Screenshot grounding data:
Start of Block

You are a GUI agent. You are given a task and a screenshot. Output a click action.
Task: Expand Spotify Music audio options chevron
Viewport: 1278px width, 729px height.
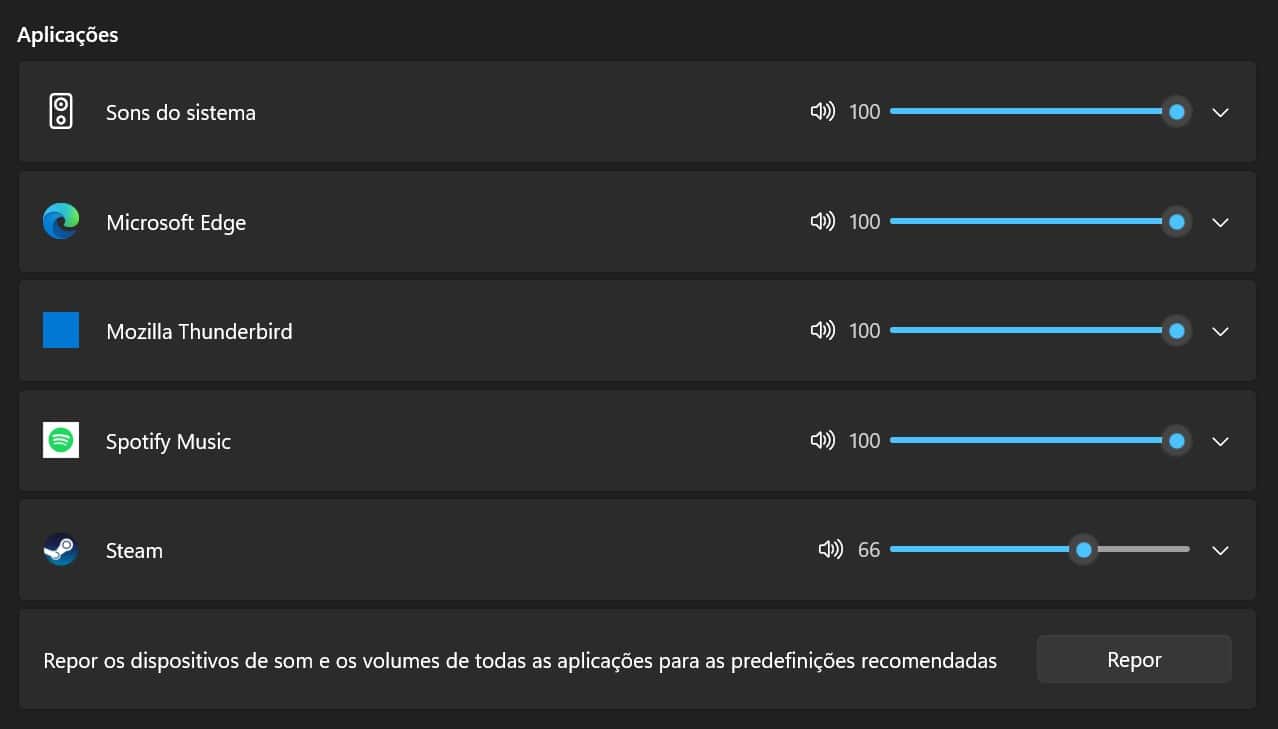(x=1220, y=441)
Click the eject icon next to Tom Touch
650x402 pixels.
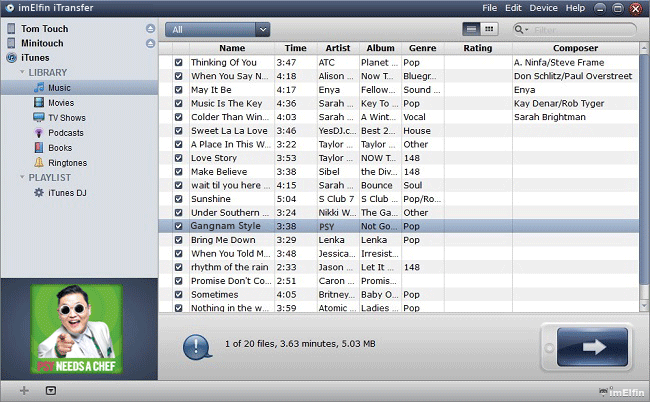pyautogui.click(x=150, y=29)
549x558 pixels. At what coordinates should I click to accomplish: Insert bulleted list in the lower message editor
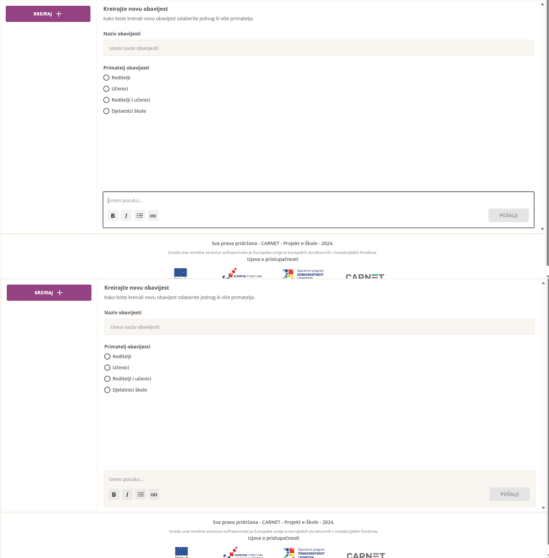[141, 494]
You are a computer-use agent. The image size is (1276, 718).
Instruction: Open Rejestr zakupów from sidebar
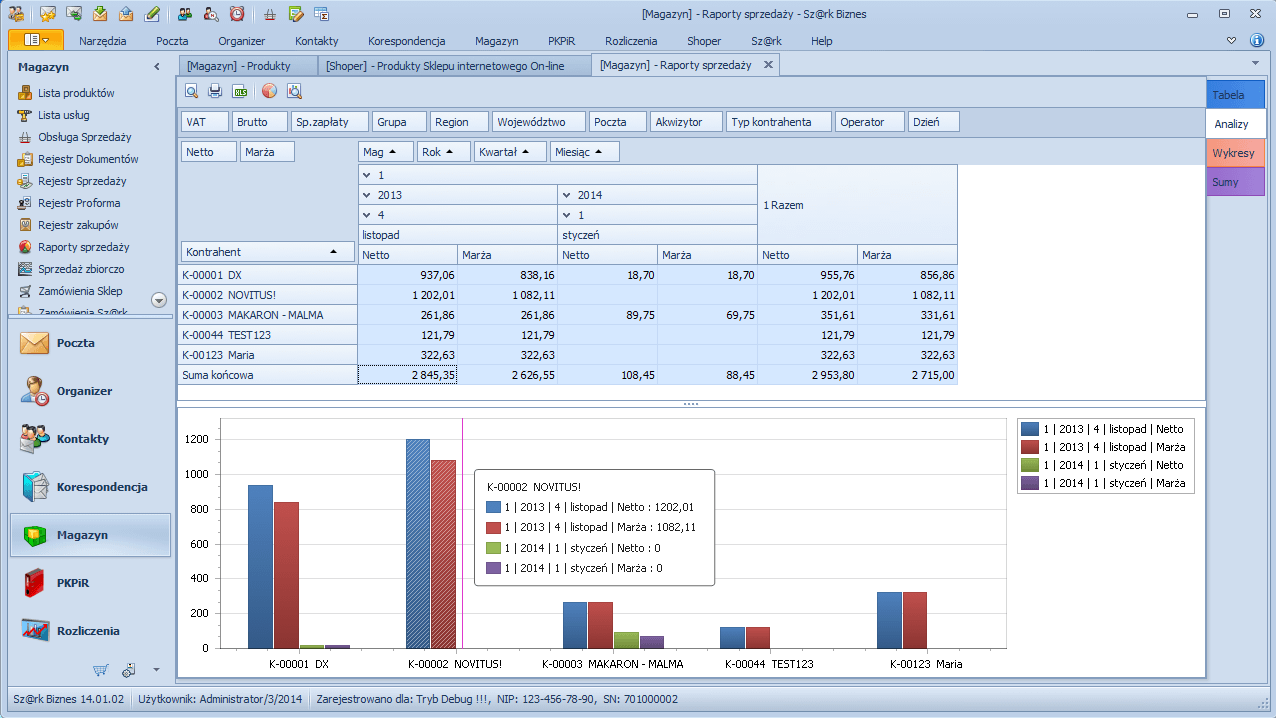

End of Block

TASK ITEM:
Report how many lines of the records hold the word "agent", and supply no other text.

WRITTEN SOLUTION:
2